Deciding the ideal loudspeaker positions is one of the most important things to consider when designing a sound system for a church. Now I am assuming as you are visiting this site, you may not be a qualified audio technician and are planning to do a sound installation on your own.
I perfectly understand as a small church pastor myself, that money isn’t always freely available and you can’t just hand a blank cheque to an audio consultant for $20,000 for a new live sound system.
If you are doing the sound design and system configurations yourself, and trying to keep costs low, it’s even more crucial that you understand the important things about church loudspeaker placement. Also, there are more technical articles out there for those that are interested and I will list those at the bottom of the post. I was a qualified electronic engineer before becoming a pastor, but I am aware that many folks attempting to install a new PA system will not have an engineering background, so I will try to keep it as simple as possible.
This article is primarily written with small churches in mind looking to improve sound reinforcement, and by small I mean from 30-150 max in attendance. Of course, you could be in a 2000-seater auditorium with 30 in attendance, but that’s unlikely. Larger churches and historic buildings need a more involved approach to speaker placement and hanging speakers in a room that I won’t cover here.
Number of loudspeakers required in a sound system
For most houses of worship or small sanctuaries, 2 loudspeakers should be sufficient. If you are planning to use 4 loudspeakers to give a better coverage pattern throughout your meeting room, then I would advise you to read my post on large churches(TBC) as there are specific things you will need to consider.
If you are only interested in amplifying speech, you can get away with a single central speaker mono system. We currently have 2 sanctuaries and one is a church plant that meets in a community hall. We currently use a portable PA Bose L1 compact single-tower speaker system which works well for that setting. However, if you have a worship band or any instruments I would recommend a stereo system with 2 loudspeakers.
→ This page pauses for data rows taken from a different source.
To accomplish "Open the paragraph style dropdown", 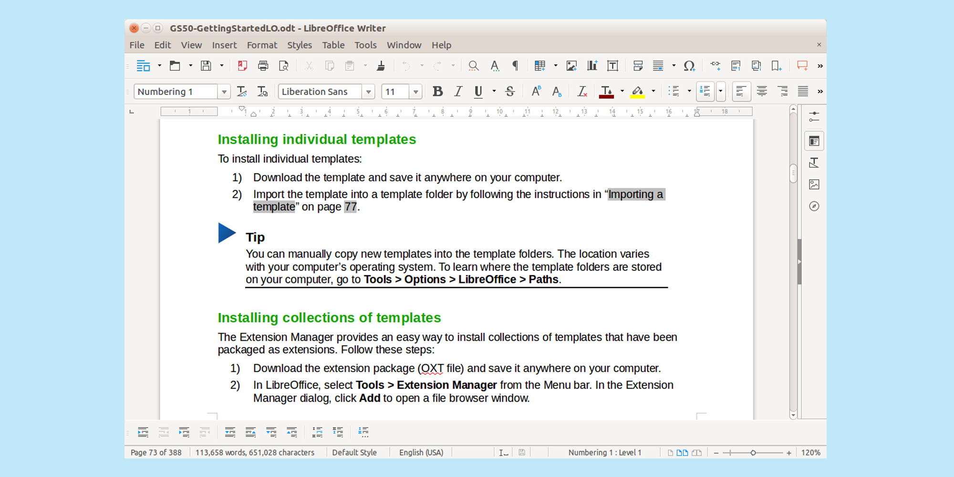I will pos(224,92).
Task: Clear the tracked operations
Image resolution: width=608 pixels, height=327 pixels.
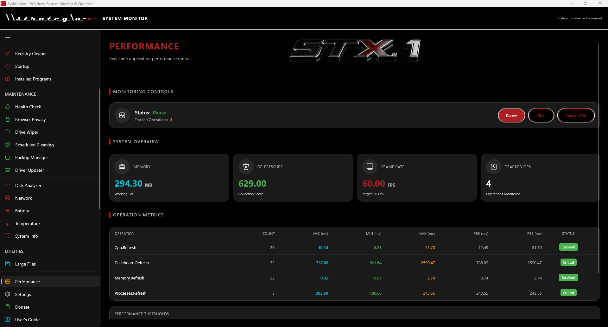Action: pyautogui.click(x=541, y=115)
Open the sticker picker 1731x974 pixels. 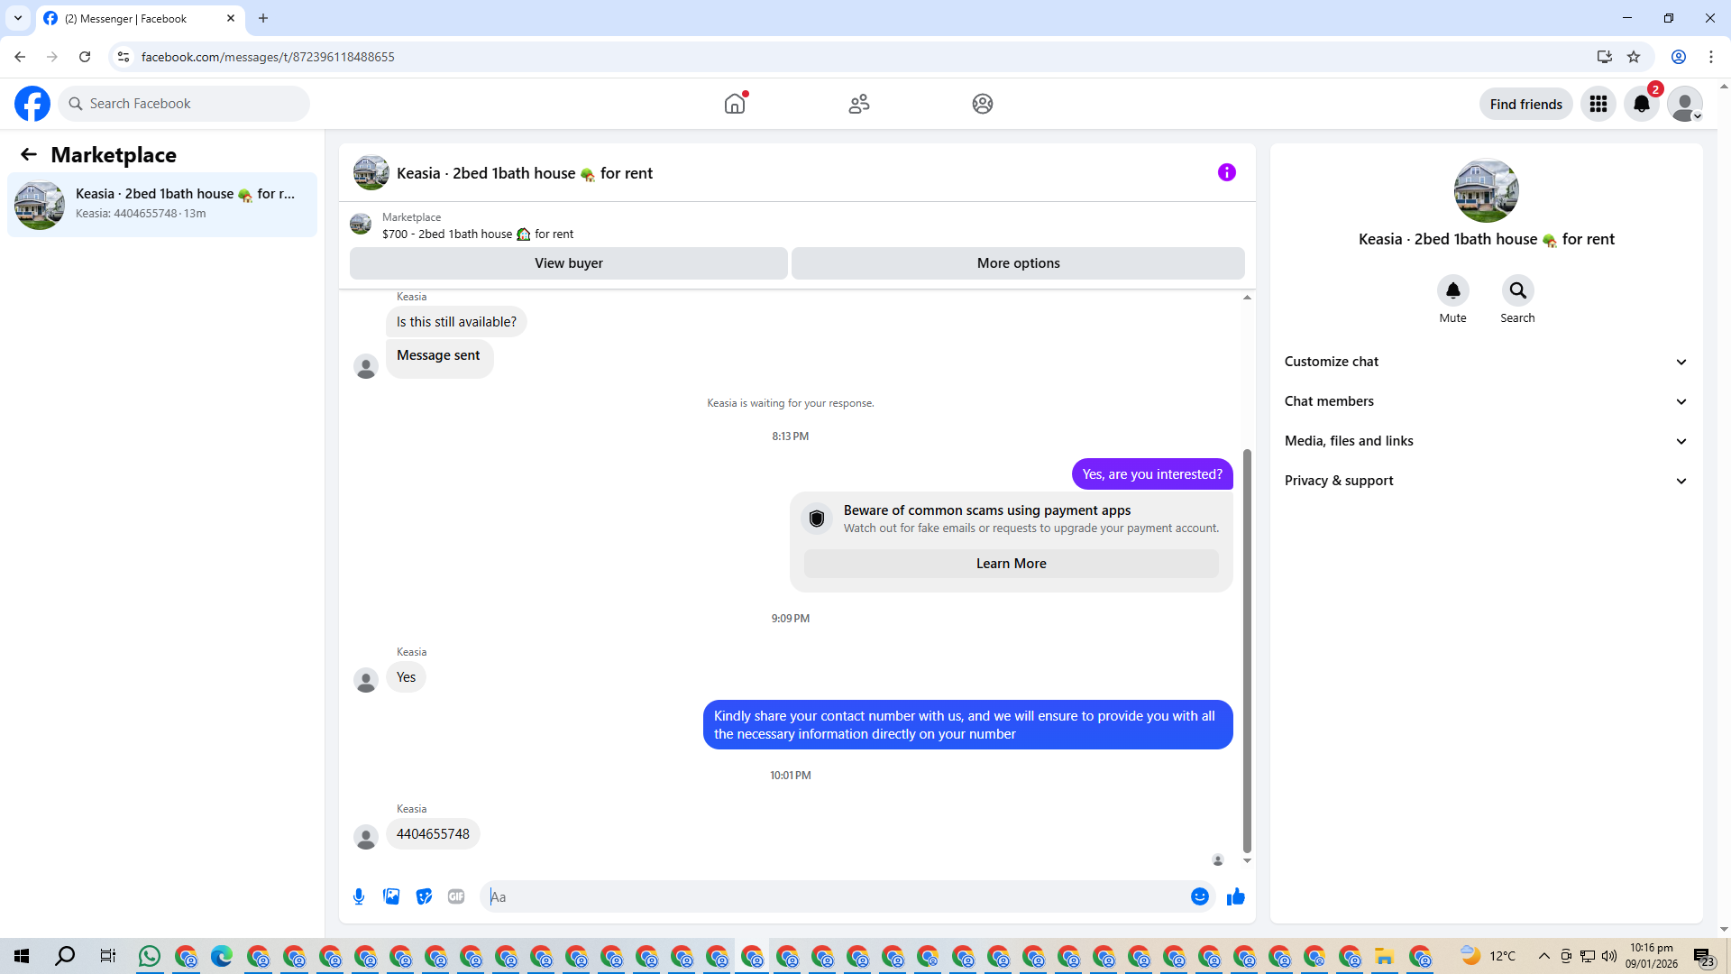pos(424,896)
Horizontal positioning guide – wall and ceiling hanging or mounting
The end goal of any church audio system is that everyone can hear clearly, so loudspeaker placement is crucial. So it’s vitally important that you are able to get maximum coverage on the horizontal plane. If you have a stage, then you may want to place loudspeakers at equidistant ends of the stage area, and point straight ahead. If this is a portable church setup, then you will need to place it on speaker stands, but if this is your own sanctuary and the stage doesn’t need to be cleared for any reason, then it might be better to have the speakers permanently fixed in place.
If you have a more traditional church building that is box-shaped or T-shaped, then it may be better to wall-mount your loudspeakers. Mounting them to the wall, it also means that they are out of the way of anyone tinkering with the wiring or people tripping over cables.
If you are going to mount speakers to the wall in a room, then it is important that you don’t have them too close to the wall as you will end up with sound waves bouncing off that wall and causing all kinds of problems for you later on. Ideally, use a heavy-duty speaker wall mount, that can be adjusted in both the horizontal plane and the vertical plane. You may have to do this with a bit of trial and error, but you want the speakers to be pointing towards the point between the middle of the sanctuary and the rear of the sanctuary to give good coverage. Also, make sure that both speakers are pointing at the same angle as one another. You don’t want one at 45 degrees to the wall and the other at 20 degrees.
Also, when choosing a place for the wall mounts, you want them high enough to avoid people bumping their head on the loudspeaker, but low enough that you can easily lift the speaker into position(albeit with the help of a friend). On that point, for safety reasons, it might be advisable to put up some temp scaffolding to do this job as it can be the most common source of sound installation injuries! Yep, no joke. This should be taken into account for hanging speakers from the ceiling too.
I have a great resource you might be interested in called 101 Ideas for Church Sound Systems. You can find the post here.
The vertical positioning will really depend on the layout of your sanctuary. The bottom line is that the speakers should be pointing to where people are, either standing or sitting. I would tend to aim for just below standing height for good all-round coverage.
If you have an elevated central stage, but a flat floor, then you will need to direct speakers down. Some speakers have two location holes for placing on a stand, one at 0 degrees and the other with an offset, usually between 6-9 degrees. If this is the case and you are using portable speaker stands, many makes don’t have a vertical adjustment, so I would recommend using the offset.
If you have a raised stage, but a rising floor, or a floor with a slight rake, then the speakers should not have any vertical offset and should be pointing straight forward.
If your speaker stands are on the same level as the worship space, then you will want to use the vertical offset.
If you are using fixed wall mounts then you will have a bit more flexibility to get the vertical offset to focus on the congregation, again I would advise just below head height.
Getting loudspeaker position right for your auditorium
Getting speaker placement right in any church building or large room isn’t easy and no matter how much care you take, there will still be issues you will need to resolve to get quality church sound. When sound waves bounce off materials, walls and people in a house of worship, the end result can be a bit unpredictable. However, by setting up some system EQ, you can overcome some of the undesirable low frequencies that can occur as a result.